1. Palavras do pregador, filho de Davi, rei em Jerusalém.

2. Vaidade de vaidades, diz o pregador, vaidade de vaidades! Tudo é vaidade.

3. Que proveito tem o homem, de todo o seu trabalho, que faz debaixo do sol?

4. Uma geração vai, e outra geração vem; mas a terra para sempre permanece.

5. Nasce o sol, e o sol se põe, e apressa-se e volta ao seu lugar de onde nasceu.

6. O vento vai para o sul, e faz o seu giro para o norte; continuamente vai girando o vento, e volta fazendo os seus circuitos.

7. Todos os rios vão para o mar, e contudo o mar não se enche; ao lugar para onde os rios vão, para ali tornam eles a correr.

8. Todas as coisas são trabalhosas; o homem não o pode exprimir; os olhos não se fartam de ver, nem os ouvidos se enchem de ouvir.

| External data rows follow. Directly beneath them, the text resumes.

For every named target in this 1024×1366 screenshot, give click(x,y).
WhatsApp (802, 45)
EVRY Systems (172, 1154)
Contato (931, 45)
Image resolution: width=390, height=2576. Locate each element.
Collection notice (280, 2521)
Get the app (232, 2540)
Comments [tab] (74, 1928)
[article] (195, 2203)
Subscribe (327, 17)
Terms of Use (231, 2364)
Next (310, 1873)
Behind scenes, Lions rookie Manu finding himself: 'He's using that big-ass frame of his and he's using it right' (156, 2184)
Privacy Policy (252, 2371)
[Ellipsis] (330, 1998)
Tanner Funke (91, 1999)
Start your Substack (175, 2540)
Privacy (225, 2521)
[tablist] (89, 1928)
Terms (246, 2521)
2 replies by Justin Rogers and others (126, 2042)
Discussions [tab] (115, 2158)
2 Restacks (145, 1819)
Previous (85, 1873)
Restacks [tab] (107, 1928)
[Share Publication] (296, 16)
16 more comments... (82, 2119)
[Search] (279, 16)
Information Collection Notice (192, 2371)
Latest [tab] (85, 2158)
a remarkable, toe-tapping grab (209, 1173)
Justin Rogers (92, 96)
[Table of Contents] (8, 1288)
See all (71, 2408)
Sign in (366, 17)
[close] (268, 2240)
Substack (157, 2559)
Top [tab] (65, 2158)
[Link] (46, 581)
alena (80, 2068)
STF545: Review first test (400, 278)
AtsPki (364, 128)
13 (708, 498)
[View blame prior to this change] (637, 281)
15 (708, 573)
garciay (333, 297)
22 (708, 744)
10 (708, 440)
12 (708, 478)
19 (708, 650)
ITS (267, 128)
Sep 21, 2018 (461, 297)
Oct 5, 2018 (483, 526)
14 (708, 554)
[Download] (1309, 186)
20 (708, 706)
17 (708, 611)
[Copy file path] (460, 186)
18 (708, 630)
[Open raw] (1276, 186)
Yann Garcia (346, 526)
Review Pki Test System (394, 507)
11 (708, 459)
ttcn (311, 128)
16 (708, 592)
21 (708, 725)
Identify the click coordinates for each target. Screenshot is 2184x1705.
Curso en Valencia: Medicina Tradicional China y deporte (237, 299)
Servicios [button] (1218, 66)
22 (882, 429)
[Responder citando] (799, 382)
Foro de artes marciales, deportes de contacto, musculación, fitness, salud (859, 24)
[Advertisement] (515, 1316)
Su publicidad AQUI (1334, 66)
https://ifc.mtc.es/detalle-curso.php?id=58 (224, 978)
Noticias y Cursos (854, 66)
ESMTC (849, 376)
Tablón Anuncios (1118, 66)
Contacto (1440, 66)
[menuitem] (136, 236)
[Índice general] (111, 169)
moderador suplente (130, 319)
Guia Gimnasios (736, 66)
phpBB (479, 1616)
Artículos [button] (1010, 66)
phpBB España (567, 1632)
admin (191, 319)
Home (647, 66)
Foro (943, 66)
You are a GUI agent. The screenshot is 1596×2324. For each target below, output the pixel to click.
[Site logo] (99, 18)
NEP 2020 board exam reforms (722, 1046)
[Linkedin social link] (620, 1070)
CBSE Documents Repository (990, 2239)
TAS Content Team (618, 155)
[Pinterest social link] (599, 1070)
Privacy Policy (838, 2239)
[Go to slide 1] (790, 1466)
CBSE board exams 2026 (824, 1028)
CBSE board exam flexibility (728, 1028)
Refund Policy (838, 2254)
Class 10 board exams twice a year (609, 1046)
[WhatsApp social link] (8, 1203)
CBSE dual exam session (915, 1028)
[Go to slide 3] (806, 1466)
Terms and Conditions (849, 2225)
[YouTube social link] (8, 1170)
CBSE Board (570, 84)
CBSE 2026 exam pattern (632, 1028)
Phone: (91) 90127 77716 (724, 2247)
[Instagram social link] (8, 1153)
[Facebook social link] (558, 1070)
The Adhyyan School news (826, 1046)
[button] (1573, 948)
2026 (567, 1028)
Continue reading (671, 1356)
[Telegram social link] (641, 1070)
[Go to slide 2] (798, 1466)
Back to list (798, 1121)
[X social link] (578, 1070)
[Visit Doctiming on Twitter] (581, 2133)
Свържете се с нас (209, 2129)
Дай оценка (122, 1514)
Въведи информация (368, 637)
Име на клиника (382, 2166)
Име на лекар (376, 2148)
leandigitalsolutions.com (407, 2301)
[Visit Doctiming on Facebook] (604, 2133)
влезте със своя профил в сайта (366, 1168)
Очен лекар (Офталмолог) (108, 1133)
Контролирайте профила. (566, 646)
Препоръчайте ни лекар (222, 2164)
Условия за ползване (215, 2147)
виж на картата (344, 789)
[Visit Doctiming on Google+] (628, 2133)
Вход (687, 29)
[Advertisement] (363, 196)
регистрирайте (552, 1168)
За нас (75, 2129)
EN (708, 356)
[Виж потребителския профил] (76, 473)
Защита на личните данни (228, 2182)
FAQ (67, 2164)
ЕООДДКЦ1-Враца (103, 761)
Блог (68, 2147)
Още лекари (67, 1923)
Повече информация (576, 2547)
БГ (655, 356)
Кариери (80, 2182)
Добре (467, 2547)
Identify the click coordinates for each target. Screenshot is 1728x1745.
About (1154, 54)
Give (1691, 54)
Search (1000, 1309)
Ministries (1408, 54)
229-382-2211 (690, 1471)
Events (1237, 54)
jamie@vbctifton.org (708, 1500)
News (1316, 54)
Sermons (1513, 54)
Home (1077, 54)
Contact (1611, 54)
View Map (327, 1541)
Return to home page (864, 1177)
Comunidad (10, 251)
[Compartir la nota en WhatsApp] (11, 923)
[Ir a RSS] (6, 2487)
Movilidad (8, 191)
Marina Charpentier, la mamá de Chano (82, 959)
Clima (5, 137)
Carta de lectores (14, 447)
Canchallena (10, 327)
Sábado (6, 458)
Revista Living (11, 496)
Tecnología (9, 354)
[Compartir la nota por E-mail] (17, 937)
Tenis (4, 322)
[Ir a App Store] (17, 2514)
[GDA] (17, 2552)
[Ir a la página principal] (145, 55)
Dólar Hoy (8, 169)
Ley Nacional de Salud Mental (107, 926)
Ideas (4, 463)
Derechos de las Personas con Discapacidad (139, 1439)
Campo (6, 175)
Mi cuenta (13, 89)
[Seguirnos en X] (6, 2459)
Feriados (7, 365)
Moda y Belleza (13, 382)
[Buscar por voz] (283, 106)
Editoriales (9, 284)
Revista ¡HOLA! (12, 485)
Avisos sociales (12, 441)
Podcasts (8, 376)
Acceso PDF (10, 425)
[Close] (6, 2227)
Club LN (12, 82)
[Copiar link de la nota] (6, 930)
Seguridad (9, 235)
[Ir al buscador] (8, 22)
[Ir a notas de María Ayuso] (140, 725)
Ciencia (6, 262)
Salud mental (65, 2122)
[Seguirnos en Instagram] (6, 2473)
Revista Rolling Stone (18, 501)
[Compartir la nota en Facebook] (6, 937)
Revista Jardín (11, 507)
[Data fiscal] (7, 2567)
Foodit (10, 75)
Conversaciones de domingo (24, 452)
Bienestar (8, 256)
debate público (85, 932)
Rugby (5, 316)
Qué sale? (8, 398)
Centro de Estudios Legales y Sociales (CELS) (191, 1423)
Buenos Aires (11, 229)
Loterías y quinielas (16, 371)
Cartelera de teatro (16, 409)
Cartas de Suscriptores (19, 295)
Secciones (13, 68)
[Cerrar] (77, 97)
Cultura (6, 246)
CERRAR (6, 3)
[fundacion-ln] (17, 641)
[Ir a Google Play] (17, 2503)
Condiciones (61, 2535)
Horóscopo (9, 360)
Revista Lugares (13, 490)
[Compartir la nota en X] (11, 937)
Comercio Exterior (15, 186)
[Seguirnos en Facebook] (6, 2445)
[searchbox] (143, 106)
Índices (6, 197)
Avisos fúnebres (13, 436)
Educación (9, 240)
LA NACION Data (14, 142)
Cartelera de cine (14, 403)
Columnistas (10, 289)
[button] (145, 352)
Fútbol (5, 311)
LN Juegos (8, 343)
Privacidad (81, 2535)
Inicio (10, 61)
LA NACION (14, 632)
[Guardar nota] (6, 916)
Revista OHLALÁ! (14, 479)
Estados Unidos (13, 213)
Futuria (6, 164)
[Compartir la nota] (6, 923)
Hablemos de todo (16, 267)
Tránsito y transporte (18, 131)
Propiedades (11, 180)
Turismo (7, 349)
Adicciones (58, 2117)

9. O que foi, isso é o que há de ser; e o que se fez, isso se fará; de modo que nada há de novo debaixo do sol.

10. Há alguma coisa de que se possa dizer: Vê, isto é novo? Já foi nos séculos passados, que foram antes de nós.

11. Já não há lembrança das coisas que precederam, e das coisas que hão de ser também delas não haverá lembrança, entre os que hão de vir depois.

12. Eu, o pregador, fui rei sobre Israel em Jerusalém.

13. E apliquei o meu coração a esquadrinhar, e a informar-me com sabedoria de tudo quanto sucede debaixo do céu; esta enfadonha ocupação deu Deus aos filhos dos homens, para nela os exercitar.

14. Atentei para todas as obras que se fazem debaixo do sol, e eis que tudo era vaidade e aflição de espírito.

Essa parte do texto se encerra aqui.